▶ WRITTEN REQUEST
Copy the passage about the Free Buryatia Foundation word for word, starting at "The Free Buryatia" and ending at "Virginia, United States.".

The Free Buryatia Foundation () is an advocacy group focused on the Russian federal subject of Buryatia. The foundation is located in Alexandria, Virginia, United States.

History 
The Foundation was founded in March 2022 in response to the 2022 Russian invasion of Ukraine, by opponents of the war in Buryatia and members of the global Buryats diaspora. Co-founder and journalist Alexandra Garmazhapova stated that the Russian government was "using impoverished Buryats as cannon fodder" and that "the future of Buryatia should be determined by the people of Buryatia in free elections."

The organization has organized legal aid for soldiers and national guard members who are conscientious objectors to the invasion of Ukraine, as well as for their families. According to the Foundation, it has helped at least 350 individuals as of early-July 2022, along with widely disseminating step-by-step guides on conscientious objection via social media. It has also used open-source intelligence to publish estimations of the number of Buryats killed in action in Ukraine, estimating that around 2.8% of Russian deaths as of late-April 2022 were Buryat, one of the highest death tolls among the Russian federal republics.

▶ DATA EXCERPT
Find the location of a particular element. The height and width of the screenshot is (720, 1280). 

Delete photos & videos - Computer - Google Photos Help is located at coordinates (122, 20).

▶ SOLVED EXERCISE
The Free Buryatia Foundation () is an advocacy group focused on the Russian federal subject of Buryatia. The foundation is located in Alexandria, Virginia, United States.